Not personal: Neville, Leonard on why they oppose Lynne nomination for lieutenant governor
The Colorado House state affairs committee voted 6-2 to approve the nomination of Donna Lynne for lieutenant governor on Wednesday.
The hearing went smoothly. Lynne was quick with thoughtful responses to questions. She told jokes that drew laughs. She was familiar with the concerns of committee members because she had met with them individually before Wednesday to have those conversations.
Lynne won support from the five Democratic members of the committee and from Republican Rep. Cole Wist from Centennial.
She failed to win over Republican Reps. Patrick Neville from Castle Rock and Tim Leonard from Evergreen, who didn’t offer explanations during the hearing for their dissenting votes.
Neville and Leonard later told The Colorado Statesman it was Lynne’s vision of government they found lacking — mainly how she approached the state’s singular regime of taxing and spending governed by the Taxpayer Bill of Rights.
Their opposition suggests Lynne’s road to confirmation may yet grow bumpy. Over the next two weeks, she has to win majority votes in the Democratic-controlled House and the Republican-controlled Senate.
“I really like the governor’s idea of appointing a chief operating officer for the state, someone to make the government run more like a business — better, faster, cheaper,” said Leonard. “I just don’t think that Lynne is the person. She’s a very nice person. I met her and I like her. But she’s not a private-sector person. She spent 20 years in government and 20 years in health care, and I think health care is basically an arm of the government — it relies on funding and it’s not competitive. Her work (for the Kaiser Foundation) is nonprofit. That’s not the same as working for a private-sector company.”
A little more than a month ago, when Gov. John Hickenlooper announced Lynne as his choice to replace popular departing Lt. Gov. Joe Garcia, he said she would act as Chief Operating Officer for the state. It would be Lynne’s job to implement Hickenlooper’s vision of government — to get into the works and make the state departments operate effective and lean. Hickenlooper touted her experience in the private and public sectors.
Lynne directs an $8 billion budget and oversees 16,000 employees as vice president of the Kaiser Foundation Health Plan and Kaiser Foundation Hospitals. She also served in top positions in the administrations of Republican and Democratic mayors of New York City.

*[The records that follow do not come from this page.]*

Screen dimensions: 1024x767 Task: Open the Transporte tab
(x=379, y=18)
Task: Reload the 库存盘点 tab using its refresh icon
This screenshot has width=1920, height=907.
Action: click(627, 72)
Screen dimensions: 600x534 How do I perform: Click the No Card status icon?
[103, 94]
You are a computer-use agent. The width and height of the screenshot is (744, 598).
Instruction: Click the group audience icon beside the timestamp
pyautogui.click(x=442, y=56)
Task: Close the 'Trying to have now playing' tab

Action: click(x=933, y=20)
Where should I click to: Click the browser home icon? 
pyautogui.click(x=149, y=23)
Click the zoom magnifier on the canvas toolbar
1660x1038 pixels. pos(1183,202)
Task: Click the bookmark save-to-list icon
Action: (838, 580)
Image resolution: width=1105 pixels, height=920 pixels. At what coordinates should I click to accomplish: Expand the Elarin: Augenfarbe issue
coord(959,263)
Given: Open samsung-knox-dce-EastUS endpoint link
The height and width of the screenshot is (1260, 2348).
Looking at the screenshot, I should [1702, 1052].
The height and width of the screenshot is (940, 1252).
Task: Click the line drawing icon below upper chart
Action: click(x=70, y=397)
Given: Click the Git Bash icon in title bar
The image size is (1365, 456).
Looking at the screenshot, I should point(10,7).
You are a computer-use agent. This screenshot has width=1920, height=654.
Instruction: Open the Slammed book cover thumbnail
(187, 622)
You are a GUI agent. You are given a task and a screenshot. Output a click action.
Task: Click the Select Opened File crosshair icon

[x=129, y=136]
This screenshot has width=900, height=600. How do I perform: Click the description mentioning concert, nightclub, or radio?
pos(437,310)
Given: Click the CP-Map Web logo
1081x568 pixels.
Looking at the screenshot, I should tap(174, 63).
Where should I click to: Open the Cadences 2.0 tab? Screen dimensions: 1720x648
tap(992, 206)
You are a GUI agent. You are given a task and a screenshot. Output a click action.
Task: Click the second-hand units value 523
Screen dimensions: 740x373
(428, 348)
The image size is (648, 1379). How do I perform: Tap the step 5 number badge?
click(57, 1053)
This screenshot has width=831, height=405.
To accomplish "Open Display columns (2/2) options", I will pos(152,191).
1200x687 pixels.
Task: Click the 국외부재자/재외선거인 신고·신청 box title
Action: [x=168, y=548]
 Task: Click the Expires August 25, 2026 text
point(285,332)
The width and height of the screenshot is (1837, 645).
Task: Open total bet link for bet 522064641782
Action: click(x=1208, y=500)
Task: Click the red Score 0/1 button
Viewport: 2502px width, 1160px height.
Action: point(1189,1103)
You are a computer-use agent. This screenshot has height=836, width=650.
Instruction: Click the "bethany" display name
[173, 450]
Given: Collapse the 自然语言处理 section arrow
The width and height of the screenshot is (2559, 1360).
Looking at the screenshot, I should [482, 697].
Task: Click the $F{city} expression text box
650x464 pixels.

“It’s her health care focus, too. That concerned me,” said Leonard. “She supports the drive to expand Medicaid in Colorado, which is already breaking the state budget. That approach puts her at odds with what I think our goals should be.”
He also said he disagreed with Lynne’s approach to the Taxpayer Bill of Rights. He said she didn’t seem to grasp the spirit of the 1992 constitutional amendment written by anti-tax crusader Doug Bruce.
“What TABOR is really about is limiting government,” Leonard said. “Like the governor, (Lynne) concedes it’s the law of the land, but she thinks it’s mainly about letting people vote on tax hikes. I think her approach is to get around TABOR. She wants to set a program for the state and then find ways to fund it — to work out ways or find schemes or some other ways to pay for it. But TABOR is about the people asking us to please prioritize spending within limited revenues — to expand government only according to the increase in population and inflation.”
Neville also took issue with what he sees as Lynne’s skewed view on TABOR, as evidenced by her support for the mostly Democratic drive at the Capitol to reclassify the state’s hospital provider fee as an enterprise fund — a plan that would make room in the general fund under the TABOR spending cap to free up additional hundreds of millions of dollars for lawmakers to spend on state programs.
He also said he thinks that some of the executive branch departments are running rough shod over the legislative branch and need to be reined in by the people in charge — and he didn’t see Lynne doing that work.
“I couldn’t get a clear answer on how she’s going to handle agencies that I think have clearly overstepped their authority, like CDPHE (the Colorado Department of Health and Environment),” Neville said. “I actually had that conversation with her before the hearing, so she had plenty of time to think about the response. I think a lot of people here will have similar concerns.”
Republicans earlier this session sought to strip CDPHE of funding because they said the department was unnecessarily advancing work on the Obama administration’s carbon-cutting Clean Power Plan, which was stayed by a federal court in February.
The battle over CDPHE funding stretched for weeks during budget negotiations. Republicans originally proposed stripping the entire $8.4 million budget of the department’s clean air division. In the end, lawmakers agreed to cut $112,000 — a rough department estimate of how much it would spend this year working on the federal plan.
Edit note: The last sentence of Rep. Leonard’s comments about TABOR has been redrafted in this updated version of the story for clarity.